To date we have collected 1,900 read sentences, over 2,500 sentences from expert users, and 8,400 sentences from novice users. All of these data have been transcribed. In order to maintain consistency at word boundaries, we performed a morphological analysis to do automatic segmentation. Phonetic transcriptions of entire sentences were first manually segmented into bunsetsu sequences, which could then be converted into words. With this method, variations in pronunciations such as 'kyaroraina' and 'karoraina' (for Carolina) are reduced to a common word. The pronunciation variation information used here is shared with the baseform file for recognition. The morphological analyzer was built with the MIT Tina natural language component, and the grammar for morphological analysis is a part of the grammar for sentence parsing so that the consistency in word definitions is maintained. The morphological analyzer can analyze about 96% of bunsetsu in naive and expert sentences.

Speech Recognition

The acoustic model and language model have been trained with the transcribed data. The current recognizer has an active vocabulary of 1,061 words with a trigram test set perplexity of 12.9. On average there are 3.0 morae per word. On in-vocabulary test data containing no artifacts the word error rate is 9.4% with a sentence error rate of 34.9% (average of 5.8 words/sentence). On the complete test set the word and sentence error rates increase to 20.5% and 48.1% respectively. These results are similar to the performance we obtain for our English weather system. We expect these results to improve significantly as we collect much larger amounts of data.

Language Understanding

The language understanding grammar has been rewritten during this period, and now covers 75% of the data collected from novice users. This is much better than we have achieved previously. Furthermore, the parser is now 10 times faster, due to better re-organization of grammar rules. We plan to continue improving the parser and incorporate robust parsing in the future. Currently, the concept error rate (analagous to word error rate on important concepts) is 12%, while the overall understanding error (correct concepts for the entire sentence) is 44%.

Other Activities

We have explored methods for increasing the amount of Japanese weather information available to the system. We have made contact with the Japan branch of Weather News Inc, who distributes weather information in Japan.

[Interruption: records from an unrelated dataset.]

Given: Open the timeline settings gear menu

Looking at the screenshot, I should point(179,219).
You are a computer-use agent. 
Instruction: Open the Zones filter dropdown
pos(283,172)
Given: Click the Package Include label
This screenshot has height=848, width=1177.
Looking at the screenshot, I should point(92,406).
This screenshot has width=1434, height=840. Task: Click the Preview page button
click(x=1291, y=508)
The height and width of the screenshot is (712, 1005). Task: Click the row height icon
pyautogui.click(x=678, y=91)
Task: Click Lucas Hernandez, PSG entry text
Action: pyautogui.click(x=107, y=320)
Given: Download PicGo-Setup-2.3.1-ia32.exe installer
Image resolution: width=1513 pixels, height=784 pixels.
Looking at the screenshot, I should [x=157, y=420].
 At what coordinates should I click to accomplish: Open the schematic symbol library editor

We have initiated work in corpus-based speech synthesis for Mokusei by preparing an NTT weather corpus for use with our synthesizer. We are currently exploring methods for Japanese intonation generation.

Finally, we have continued to augment our language generation capability for weather forecasts, as novel constructs (e.g., winter terminology) arise.

By the end of this period we had installed all of the software onto standalone computers, in preparation for deploying the Mokusei system at NTT for continuous data collection in Japan.

Research Plan for the Next Six Months

Over the next six months we plan to deploy our Japan-based Mokusei system and begin collecting and transcribing data. We expect these data to be extremely valuable in improving the performance of all aspects of the system. Finally, we plan to continue our efforts on more natural sounding output for the Mokusei system, which were described in the previous progress report.